FRAGMENTOS DE UMA AUTOBIOGRAFIA | Mas a exclusão, que me impus, dos fins
Mas a exclusão, que me impus, dos fins e dos movimentos da vida, a ruptura, que procurei, do meu contacto com as coisas — levou-me precisamente àquilo a que eu procurava fugir.
Eu não queria sentir a vida, nem tocar nas coisas, sabendo,
pela experiência do meu temperamento em contágio do mundo,
que a sensação da vida era sempre dolorosa para mim.
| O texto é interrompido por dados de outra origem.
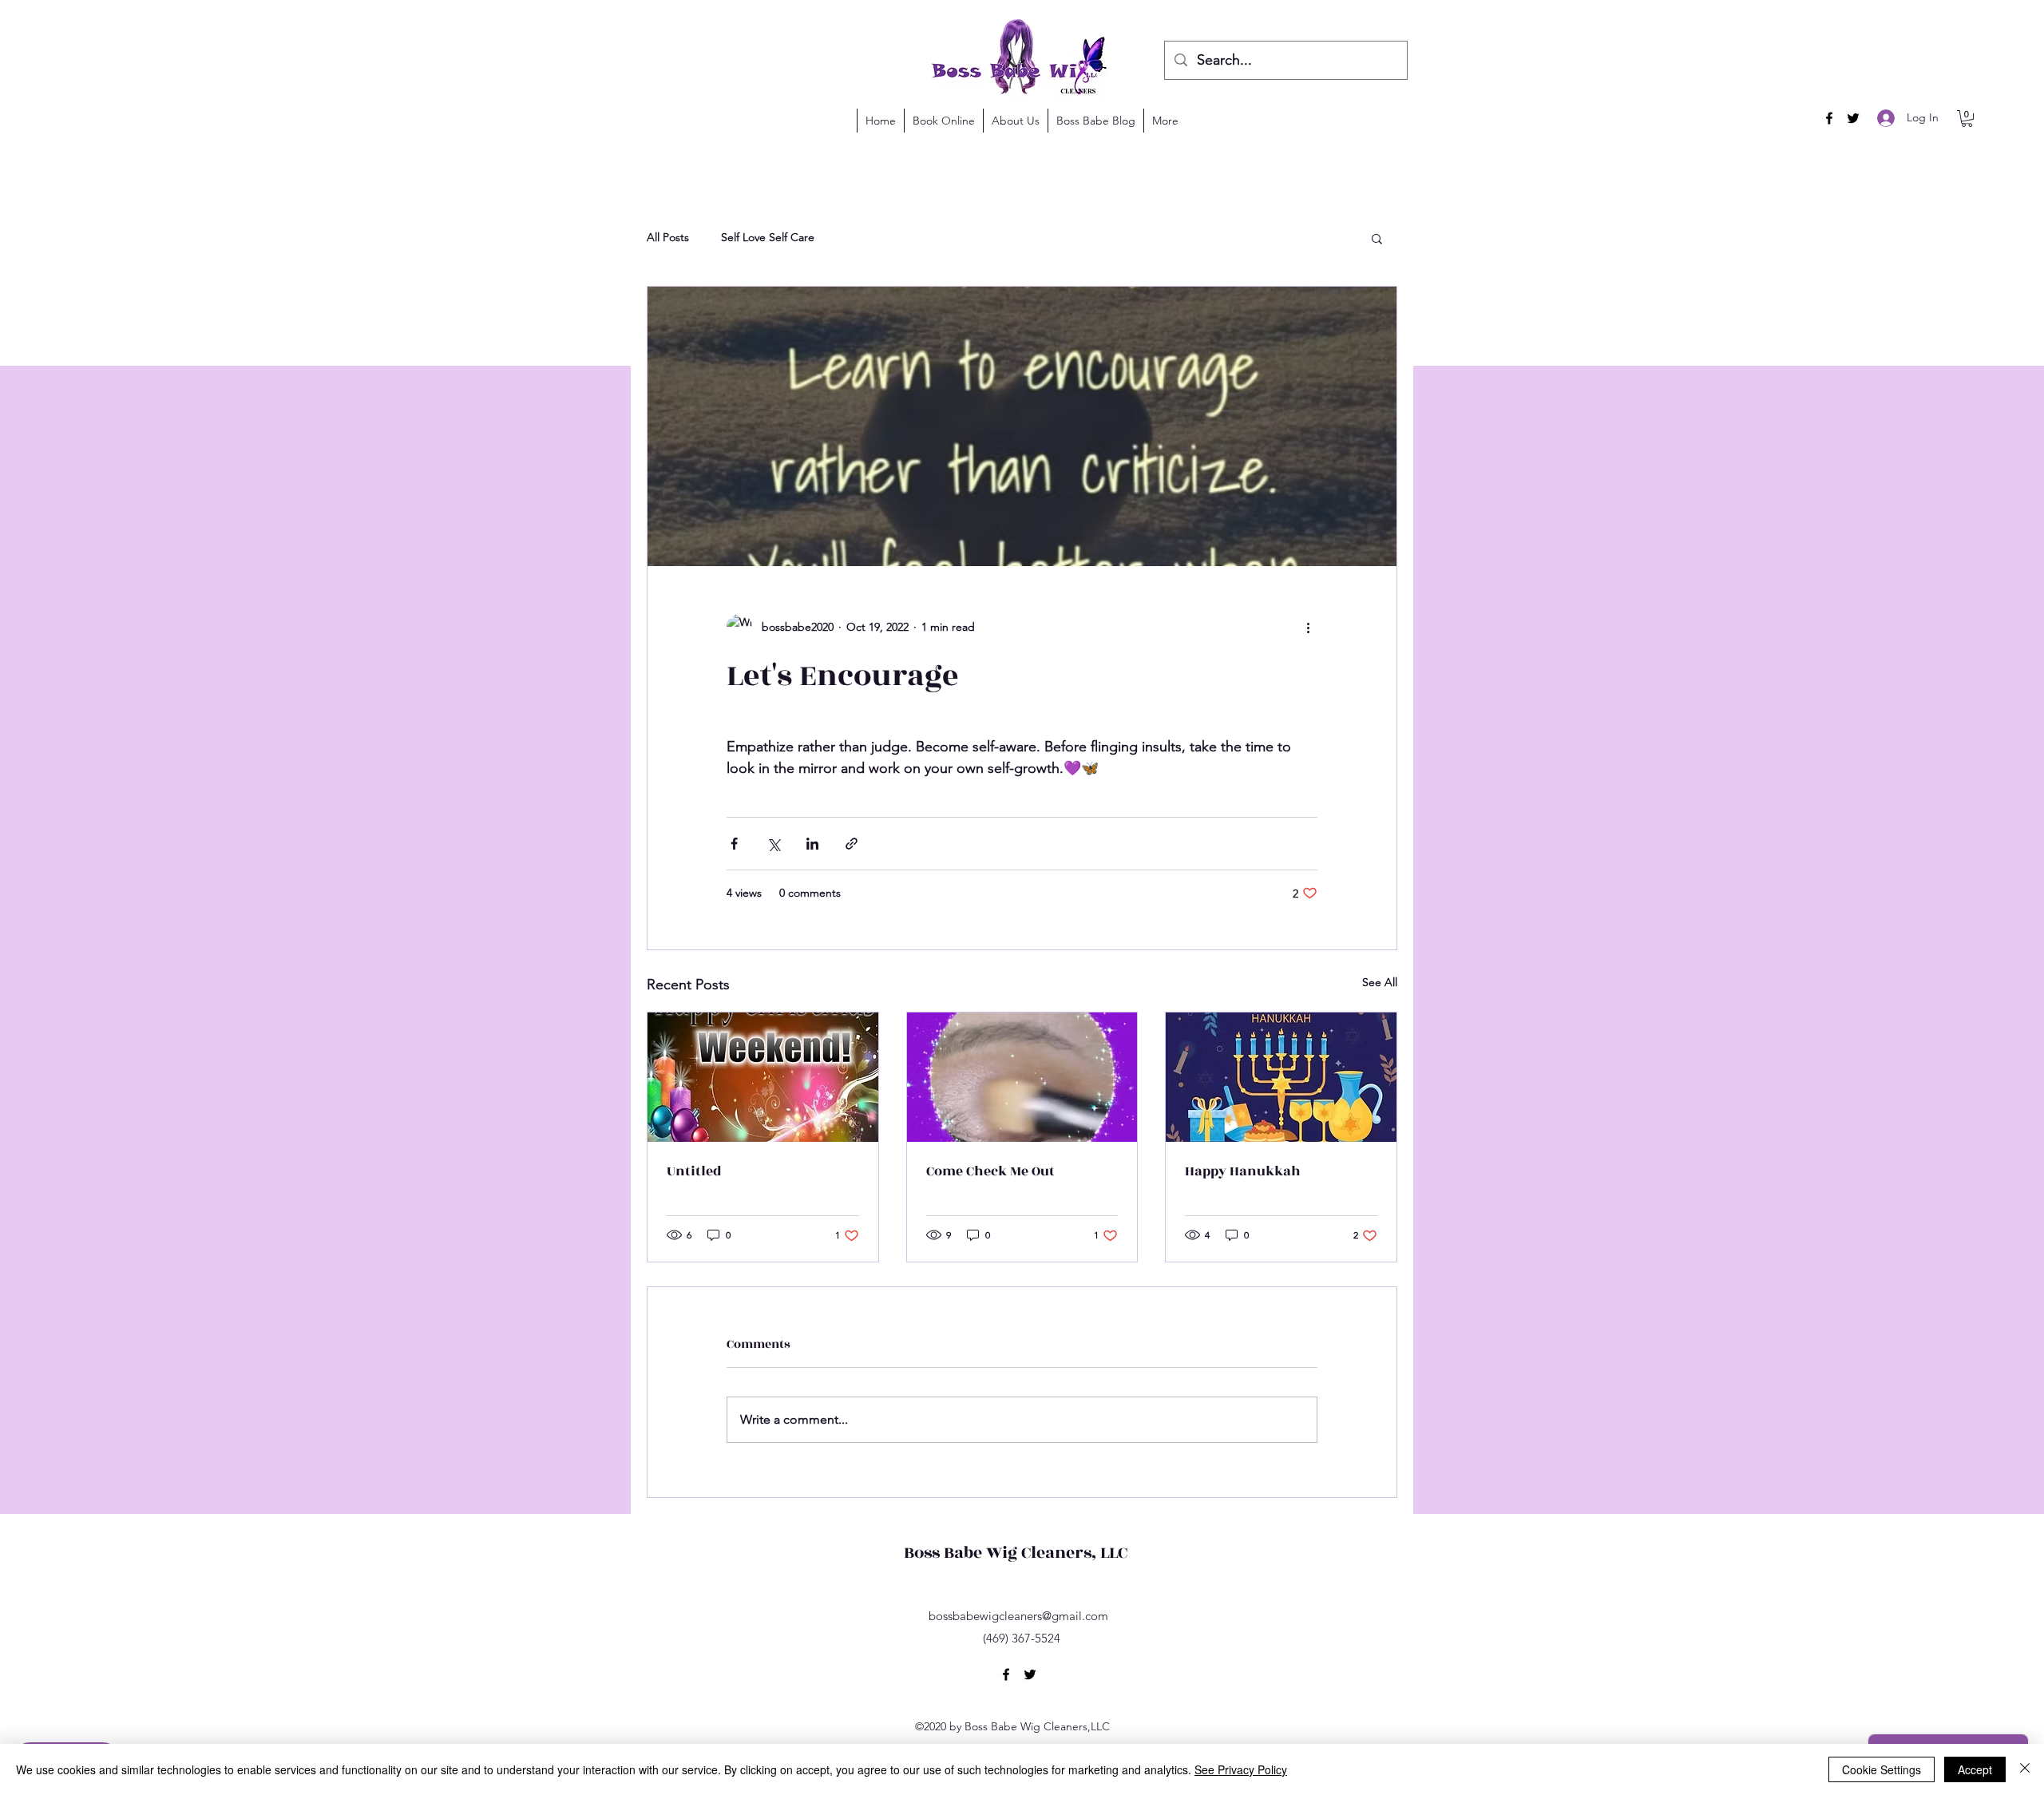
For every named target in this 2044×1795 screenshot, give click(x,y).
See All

Mas, ao evitar esse contacto, isolei-me, e, isolando-me,
exacerbei a minha sensibilidade já excessiva. Se fosse
possível cortar de todo o contacto com as coisas,
bem iria à minha sensibilidade. Mas esse isolamento total
não pode realizar-se. Por menos que eu faça, respiro,
por menos que aja, movo-me. E,assim, conseguindo
exacerbar a minha sensibilidade pelo isolamento,
consegui que os factos mínimos que antes, mesmo a mim, nada
fariam, me ferissem como catástrofes. Errei o método de fuga.
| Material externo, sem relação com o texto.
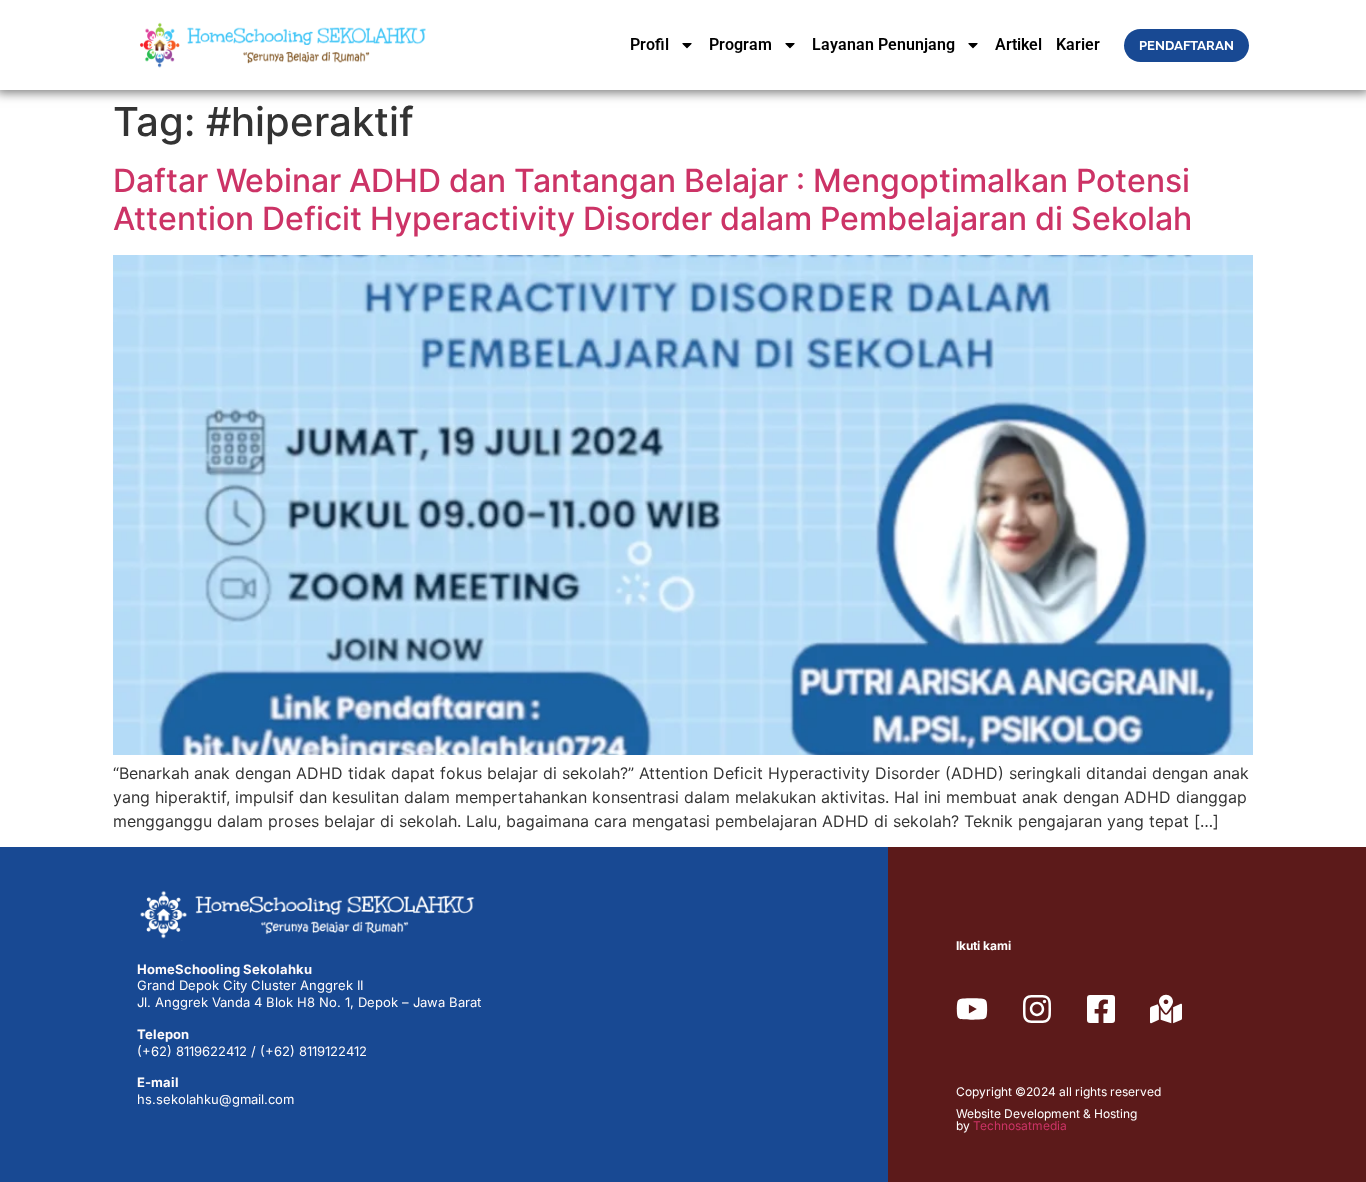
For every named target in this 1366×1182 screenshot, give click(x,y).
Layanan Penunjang (883, 44)
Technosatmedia (1020, 1125)
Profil (649, 44)
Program (740, 44)
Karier (1078, 44)
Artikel (1018, 44)
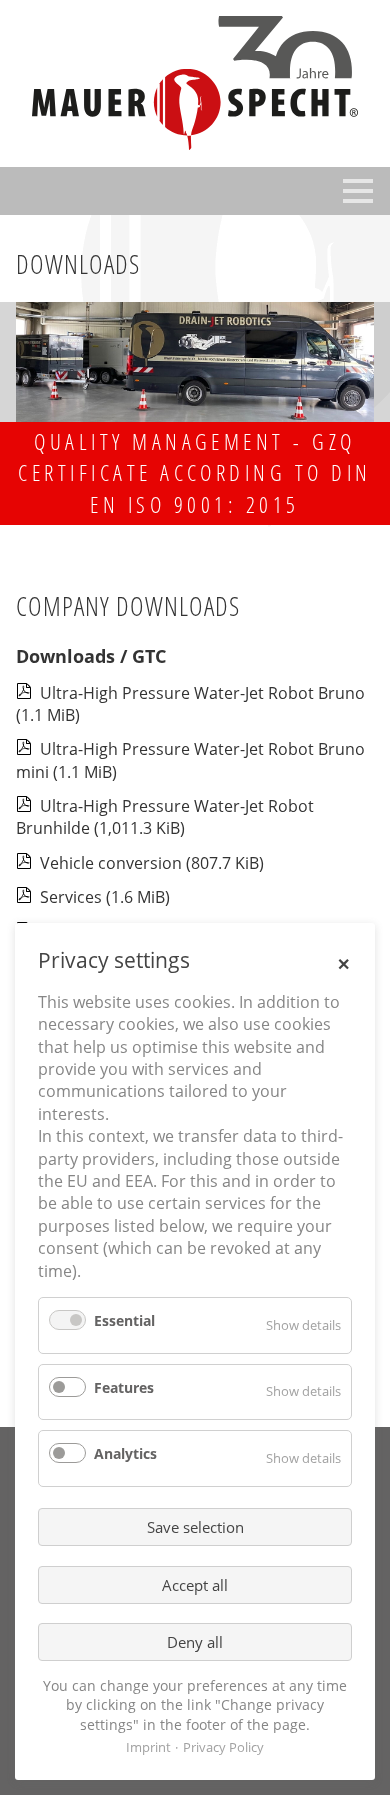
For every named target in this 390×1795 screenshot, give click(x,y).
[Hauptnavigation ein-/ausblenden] (358, 191)
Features (124, 1387)
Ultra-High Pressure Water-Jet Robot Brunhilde (165, 817)
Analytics (125, 1453)
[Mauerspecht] (195, 83)
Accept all (195, 1585)
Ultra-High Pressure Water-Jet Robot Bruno (190, 704)
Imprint (148, 1747)
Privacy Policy (223, 1747)
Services (105, 897)
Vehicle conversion (152, 863)
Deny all (195, 1642)
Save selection (195, 1527)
Fugi, por um rodeio incómodo, para o mesmo lugar onde estava,
com o cansaço da viagem sobre o horror de viver ali.
Nunca encarei o suícidio como uma solução, porque eu odeio a vida por amor a ela. Levei tempo a convencer-me deste lamentável equívoco em que vivo comigo. Convencido dele, fiquei desgostoso, o que sempre me acontece quando me convenço de qualquer coisa, porque o convencimento é em mim sempre a perda de uma ilusão.
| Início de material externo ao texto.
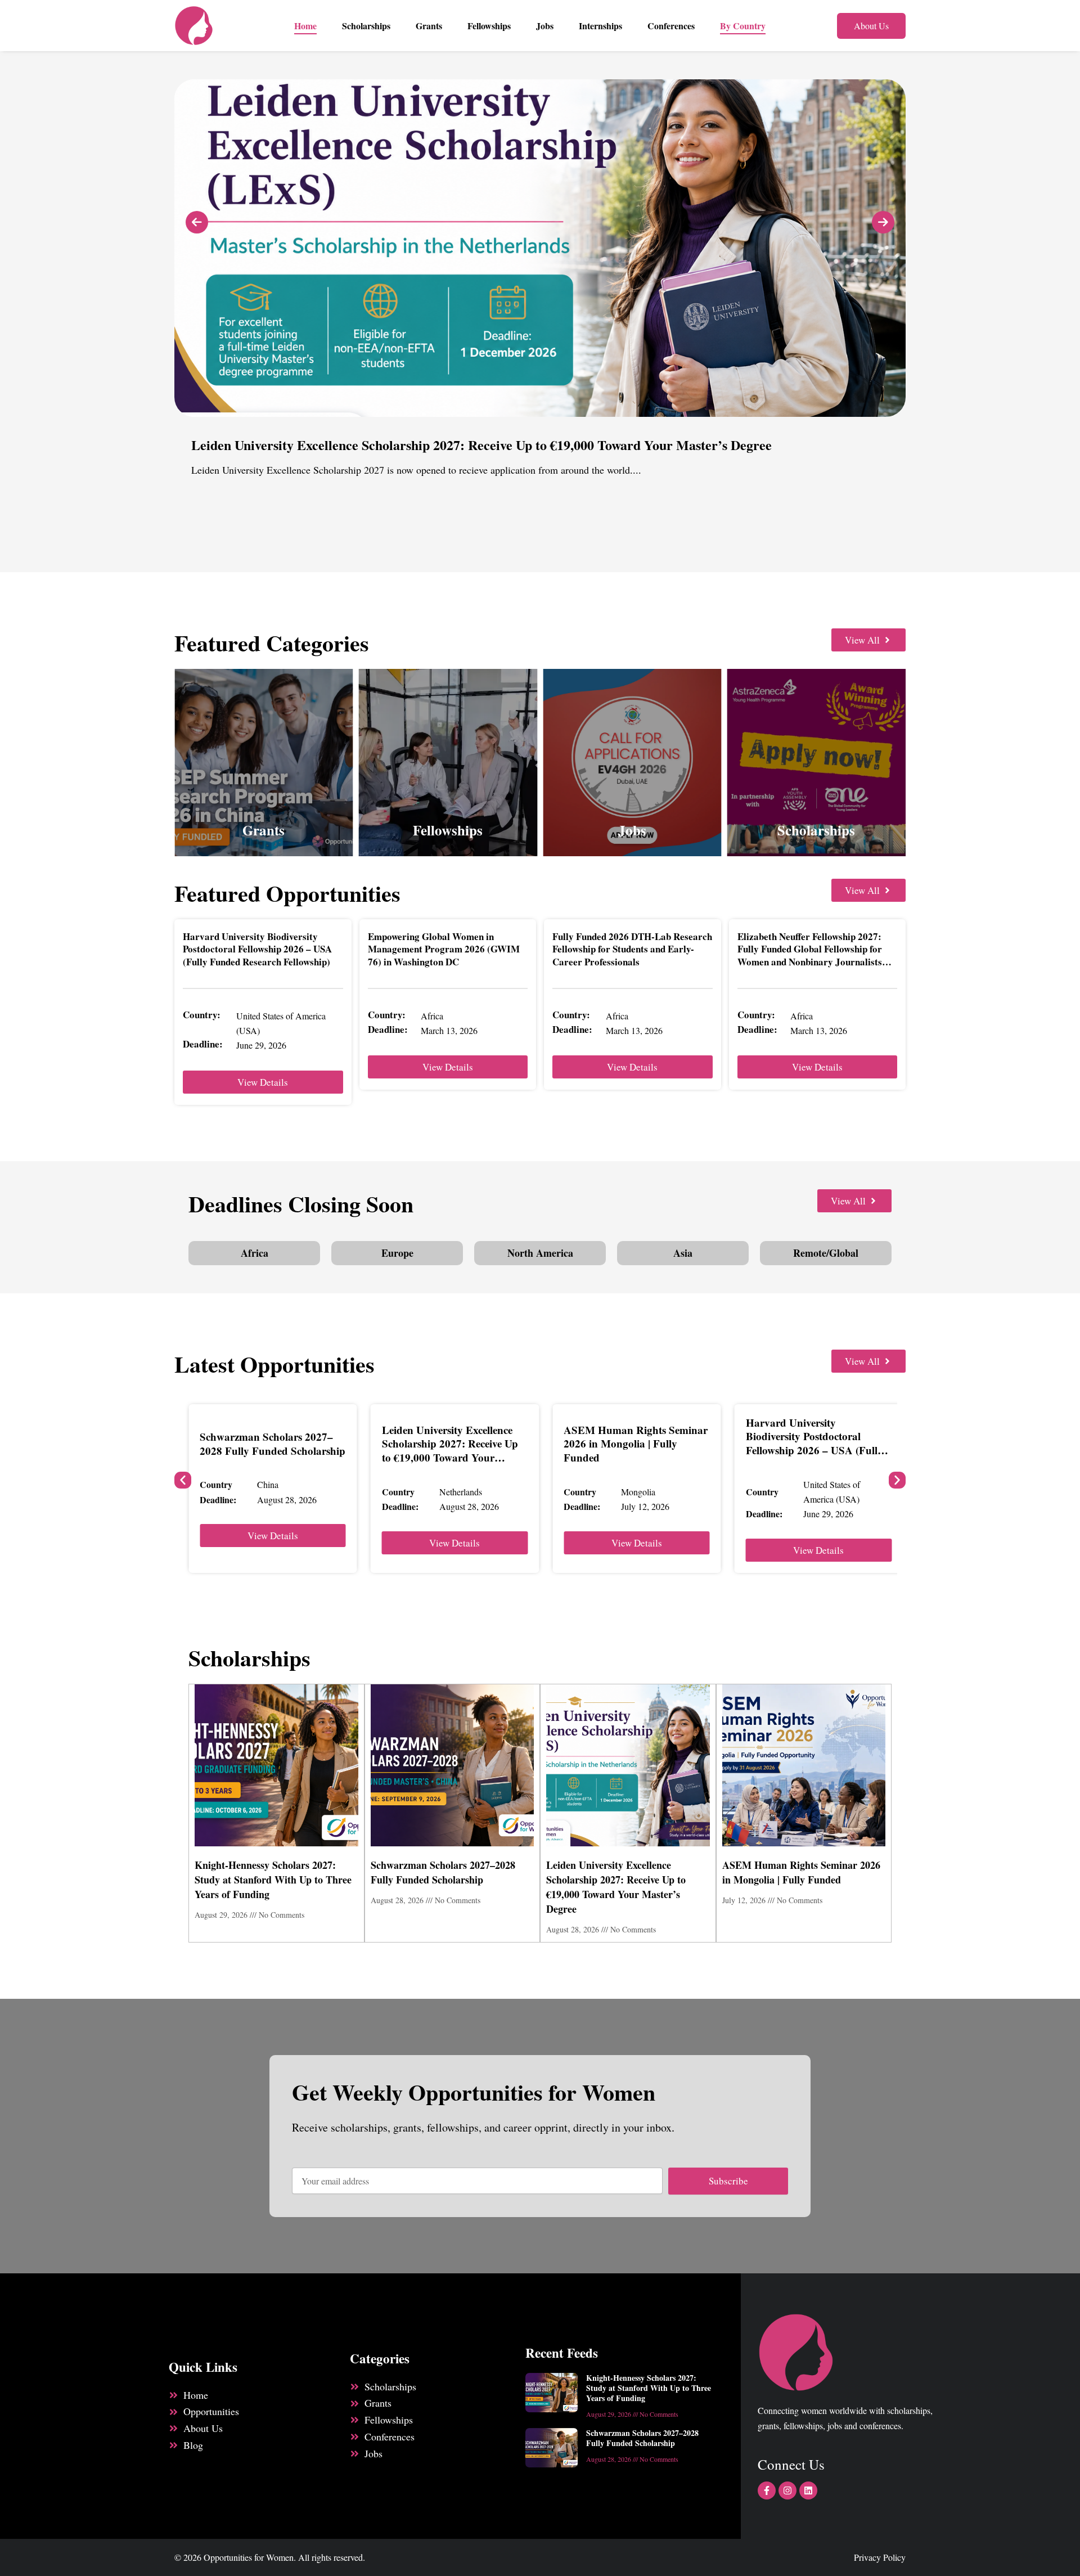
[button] (182, 1480)
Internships (600, 25)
Matei a vontade a analisá-la.
Quem me tornará a infância antes da análise,
ainda que antes da vontade!
Nos meus parques, sono morto, a sonolência dos tanques ao sol-alto, quando os rumores dos insectos chusmam na hora e me pesa viver, não como uma mágoa, mas como uma dor física por concluir.
Palácios muito longe, parques absortos, a estreiteza das áleas ao longe, a graça morta dos bancos de pedra para os que foram — pompas mortas, graça desfeita, ouropel perdido. Meu anseio que esqueço, quem me dera recuperar a mágoa com que te sonhei.